|
La
via Amerina
Dopo la guerra romano-falisca del 241
a.C. e la conquista di Nepi, Sutri e Faleri Veteres (l'odierna Civita
Castellana), i Romani, per controllare il territorio appena acquisito,
realizzarono la via Amerina, seguendo nel tracciato un'antica pista
etrusca, rettificando i percorsi tortuosi e realizzando dei ponti
sui numerosi torrenti della zona.
L'Amerina
realizzata dai Romani è lunga 52 chilometri, si distaccava dalla
Cassia all'altezza dell'antica stazione di posta Mansio ad Vacanas
(all'incirca l'odierna valle del Baccano) e raggiungeva Nepi, Falerii
Novi, Castello Amerino, Orte e l'antica città di Ameria (Amelia).
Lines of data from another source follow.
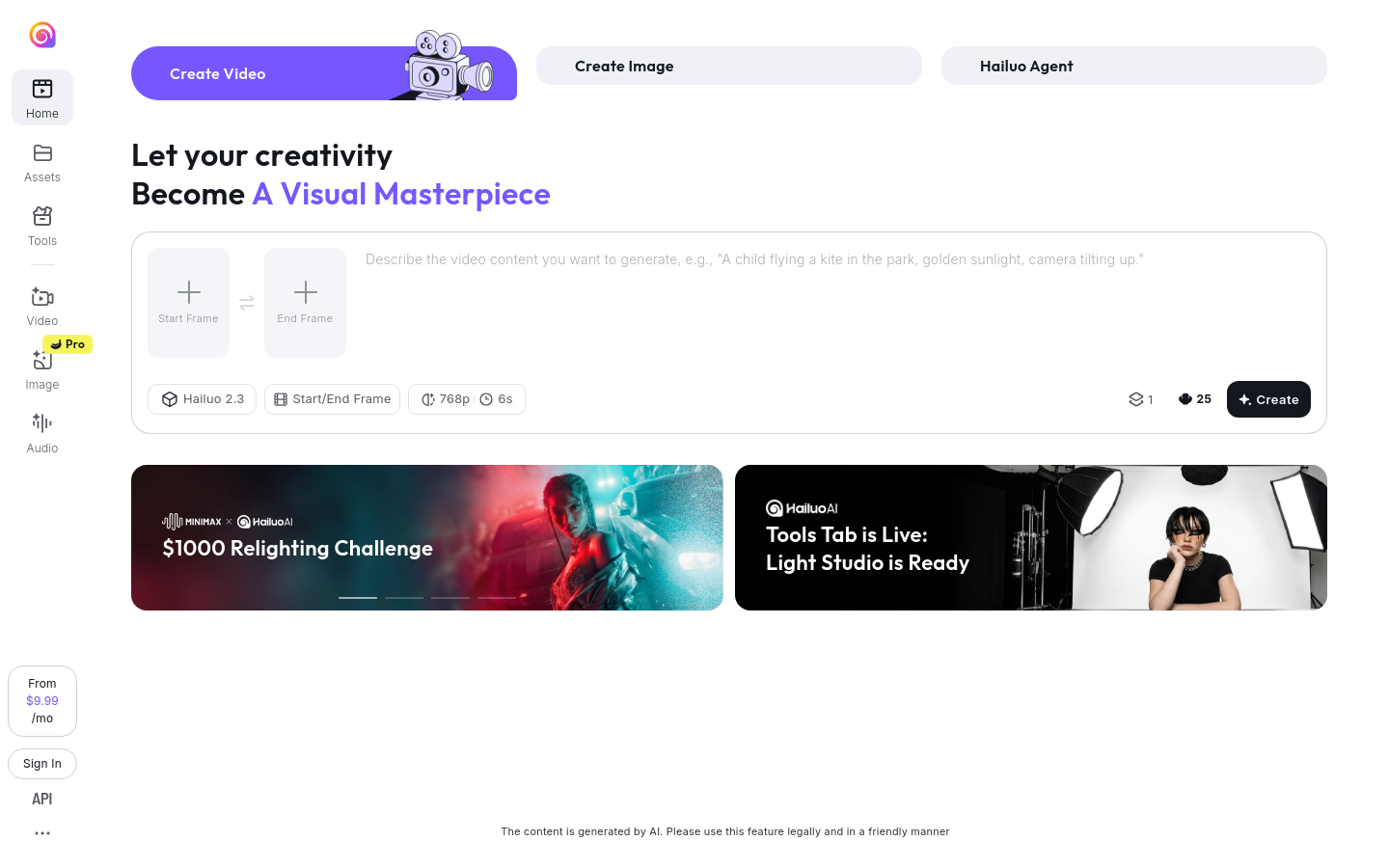Screen dimensions: 1389x868
Task: Open the Audio section in sidebar
Action: tap(42, 434)
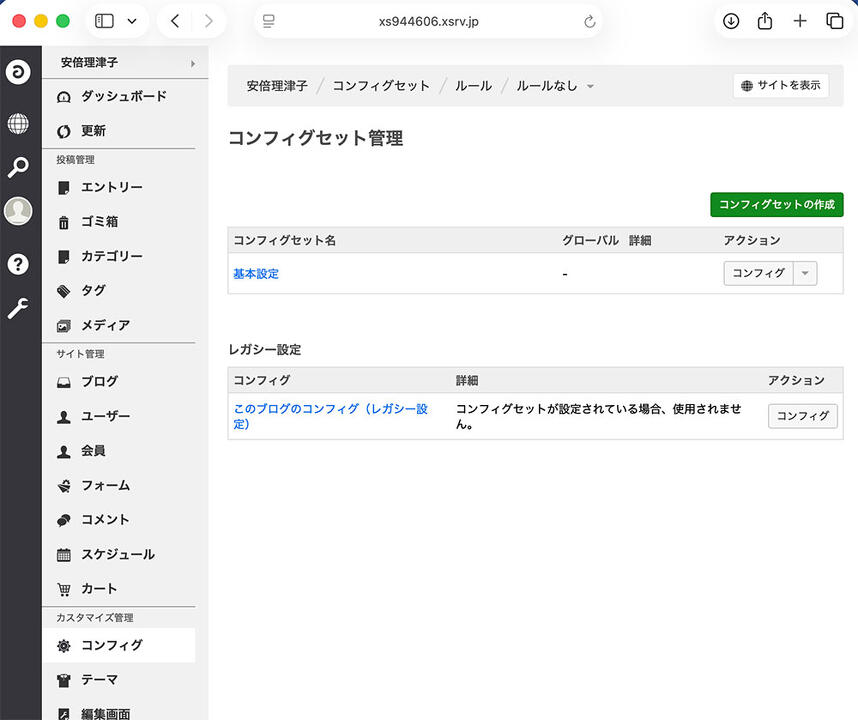858x720 pixels.
Task: Click the user avatar icon
Action: coord(20,211)
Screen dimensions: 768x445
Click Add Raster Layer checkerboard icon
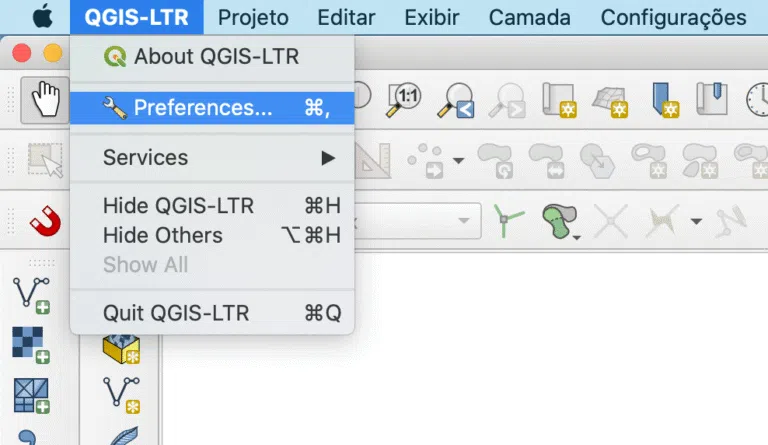(31, 345)
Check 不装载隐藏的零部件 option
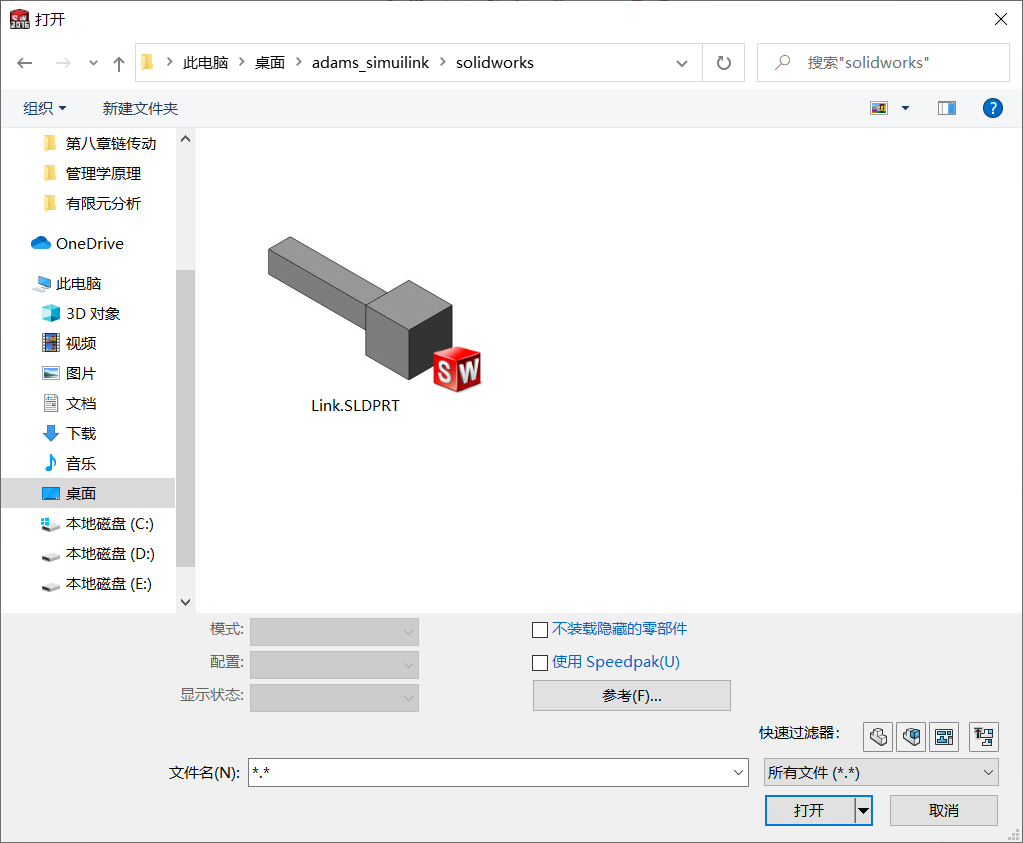 pyautogui.click(x=540, y=629)
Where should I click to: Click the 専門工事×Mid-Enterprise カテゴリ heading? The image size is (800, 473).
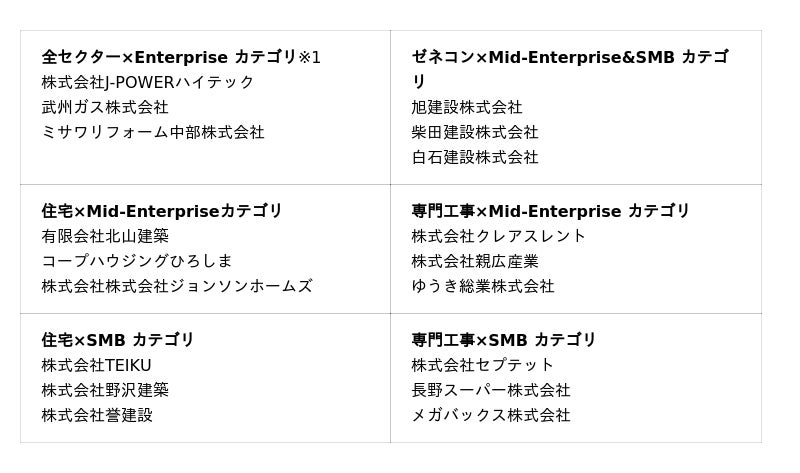pyautogui.click(x=550, y=211)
Tipicamente adibita a traffico locale,
essa accrebbe la sua importanza nel basso medioevo, poichè divenne
l'unico collegamento rimasto aperto per i Bizantini tra Roma e l'Esarcato
di Ravenna, stretto tra i territori occupati dai Longobardi.
Oggi una parte della via Amerina è
stata recuperata mediante una lunga e appassionata opera del Gruppo
Archeologico Romano e della Soprintendenza Archeologica per l'Etruria
Meridionale è forse uno dei tratti più spettacolari, ricco di suggestioni
paesaggistiche, per l'alternarsi di panorami diversi: il paesaggio
delle "forre" poi quello fluviale e il collinare). Inizia
in località Tre Ponti (incrocia la SS 311, al km 10.300, tra Nepi
e Civita Castellana), e vi si possono osservare il caratteristico
basolato della via, le massicciate, le "tagliate", le
opere di drenaggio e, soprattutto, i ponti (sul fosso Tre Ponti
e sul Fosso Maggiore). Intorno numerosi insediamenti di necropoli,
soprattutto in corrispondenza delle ampie e profonde tagliate.